Formatting and Indenting XML Documents

Oxygen XML Editor creates XML documents using several different edit modes. In text mode, you as the author decide how the XML file is formatted and indented. In the other modes, and when you switch between modes, Oxygen XML Editor must decide how to format and indent the XML. Oxygen XML Editor will also format and indent your XML for you in text mode if you use one of the Format and Indent options:

A number of settings affect how Oxygen XML Editor formats and indents XML. Many of these settings have to do with how whitespace is handled.

Significant and insignificant whitespace in XML

XML documents are text files that describe complex documents. Some of the white space (spaces, tabs, line feeds, etc.) in the XML document belongs to the document it describes (such as the space between words in a paragraph) and some of it belongs to the XML document (such as a line break between two XML elements). Whitespace belonging to the XML file is called insignificant whitespace. The meaning of the XML would be the same if the insignificant whitespace were removed. Whitespace belonging to the document being described is called significant whitespace.

Knowing when whitespace is significant or insignificant is not always easy. For instance, a paragraph in an XML document might be laid out like this:

<p>
NO Freeman shall be taken or imprisoned, or be disseised of his Freehold, or Liberties, or
free Customs, or be outlawed, or exiled, or any other wise destroyed; nor will We not pass
upon him, nor condemn him, but by lawful judgment of his Peers, or by the <xref 
href="http://en.wikipedia.org/wiki/Law_of_the_land" format="html" scope="external">Law of the land</xref>. 
We will sell to no man, we will not deny or defer to any man either Justice or Right.
</p>

By default, XML considers a single whitespace between words to be significant, and all other whitespace to be insignificant. Thus the paragraph above could be written all on one line with no spaces between the start tag and the first word or between the last word and the end tag and the XML parser would see it as exactly the same paragraph. Removing the insignificant space in markup like this is called normalizing space.

In some cases, all the spaces inside an element should be treated as significant. For example, in a code sample:

<codeblock>
class HelloWorld
{
   public static void main(String args[])
   {
      System.out.println("Hello World");
   }
}
</codeblock>

Here every whitespace character between the codeblock tags should be treated as significant.

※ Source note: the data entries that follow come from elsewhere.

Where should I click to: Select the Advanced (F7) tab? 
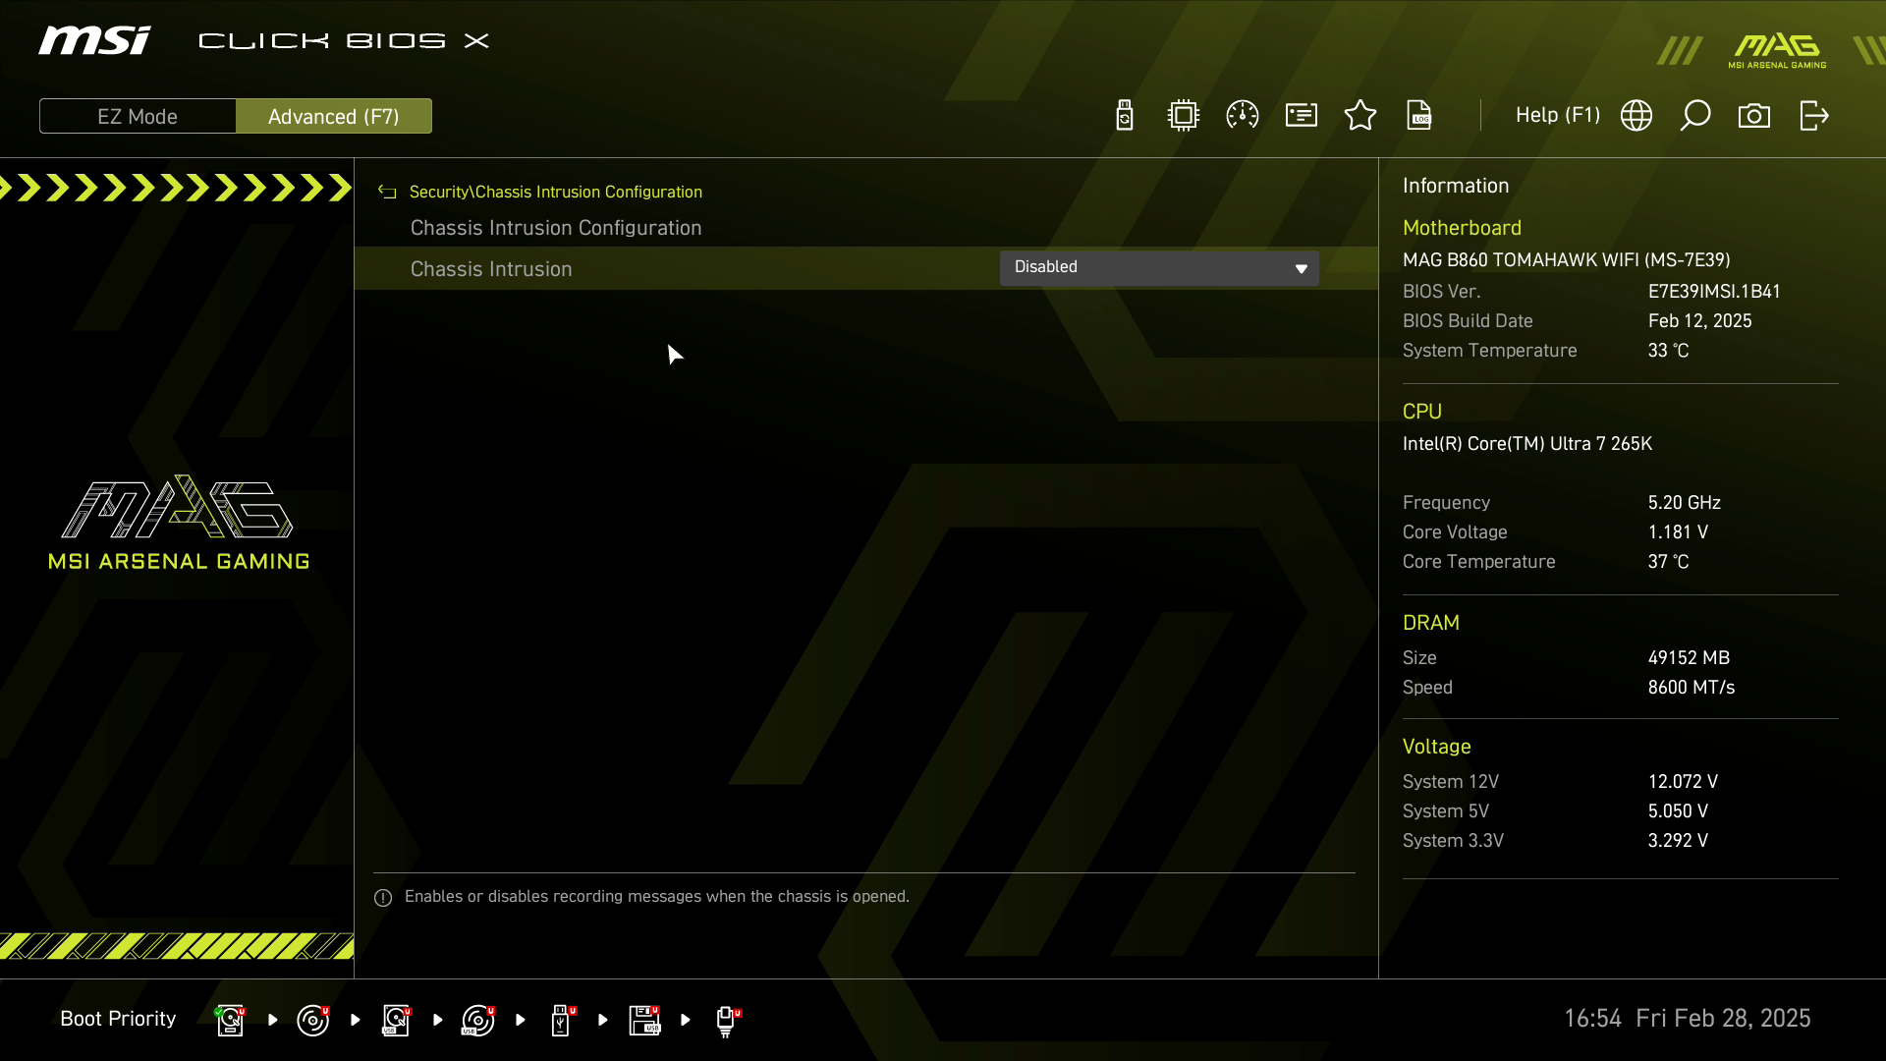pyautogui.click(x=334, y=116)
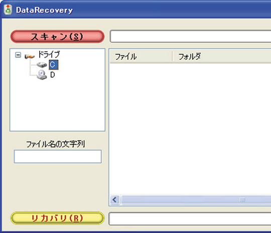Click the text field beside the scan button
Image resolution: width=271 pixels, height=233 pixels.
191,36
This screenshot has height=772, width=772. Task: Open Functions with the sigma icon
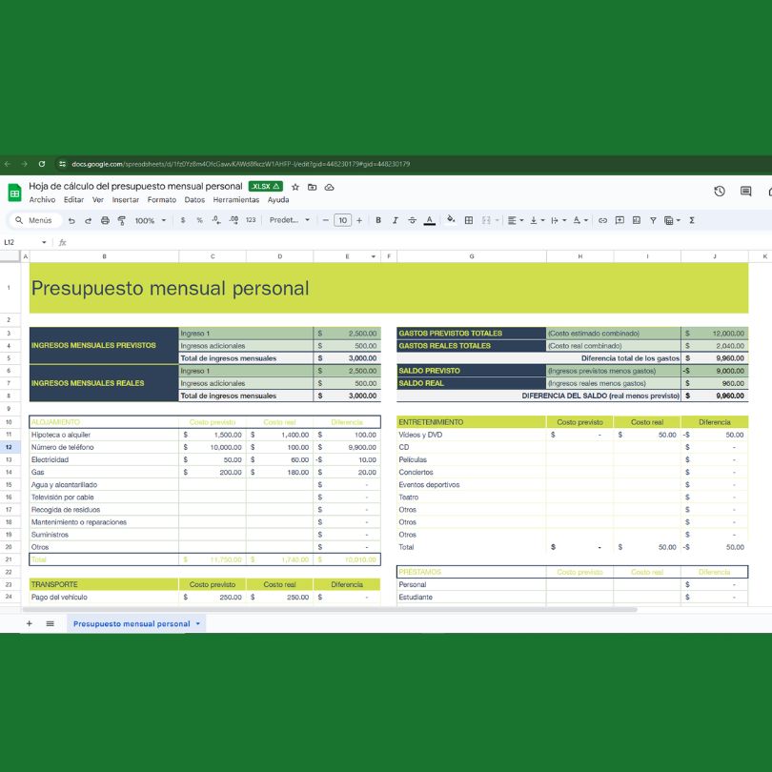tap(692, 220)
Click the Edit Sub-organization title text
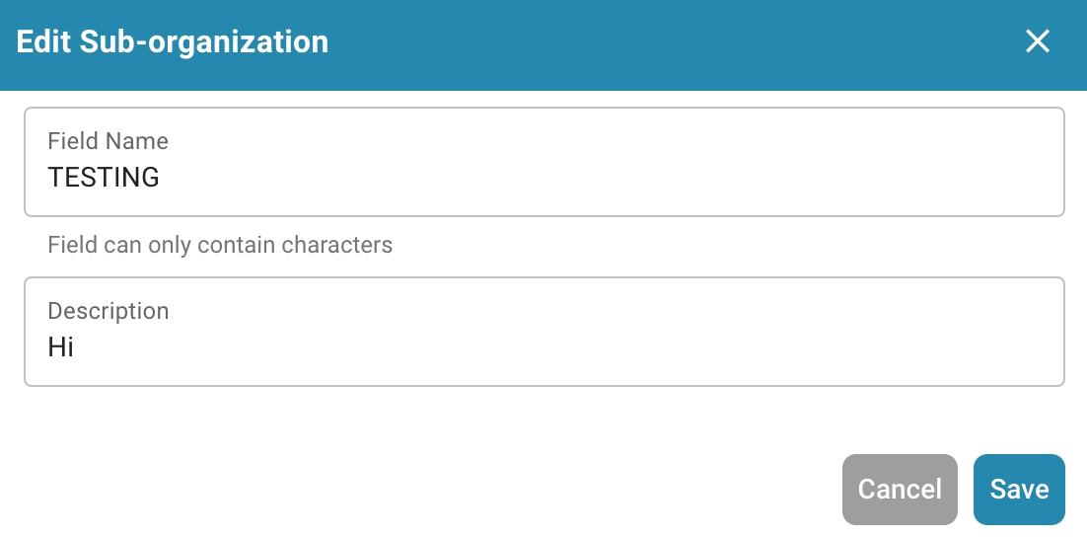 tap(173, 42)
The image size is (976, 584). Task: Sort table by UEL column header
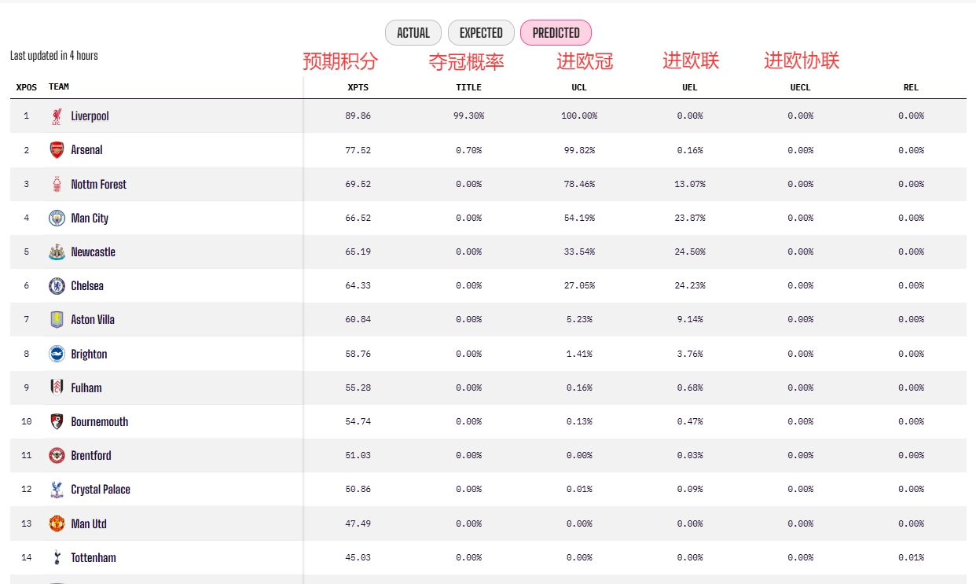690,87
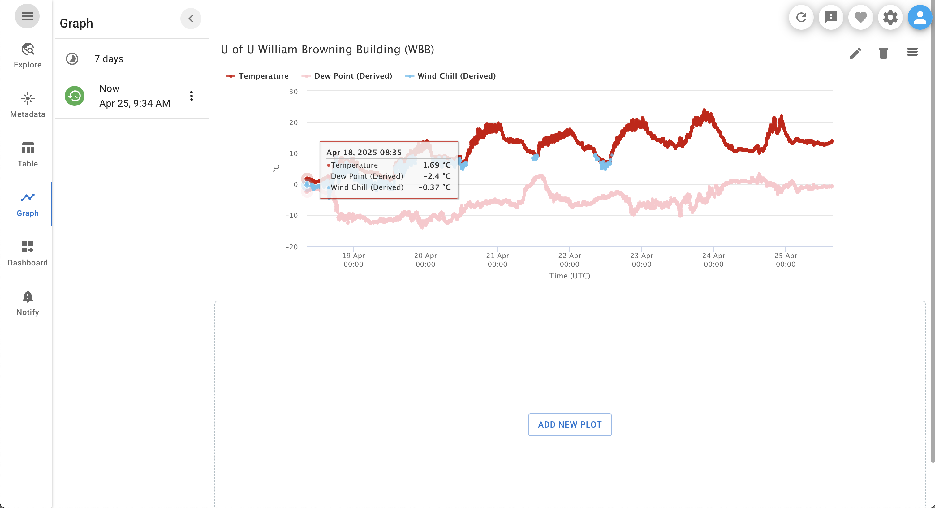This screenshot has height=508, width=935.
Task: Open the feedback icon
Action: pos(831,17)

How Oxygen XML Editor determines when whitespace is significant

When Oxygen XML Editor formats and indents an XML document, it introduces or removes insignificant whitespace to produce a layout with reasonable line lengths and elements indented to show their place in the hierarchy of the document. To correctly format and indent the XML source, Oxygen XML Editor needs to know when to treat whitespace as significant and when to treat it as insignificant. However it is not always possible to tell this from the XML source file alone. To determine what whitespace is significant, Oxygen XML Editor assigns each element in the document to one of four categories:

Ignore space

In the ignore space category, all whitespace is considered insignificant. This generally applies to content that consists only of elements nested inside other elements, with no text content.

Normalize space

In the normalize space category, a single whitespace character between character strings is considered significant and all other spaces are considered insignificant. This generally applies to elements that contain text content only. This content can be normalized by removing insignificant whitespace. Insignificant whitespace may then be added to format and indent the content.

Mixed content

In the mixed content category, a single whitespace between text characters is considered significant and all other spaces are considered insignificant. However,

  • Whitespace between two child elements embedded in the text is normalized to a single space (rather than to zero spaces as would normally be the case for a text node with only whitespace characters, or the space between elements generally).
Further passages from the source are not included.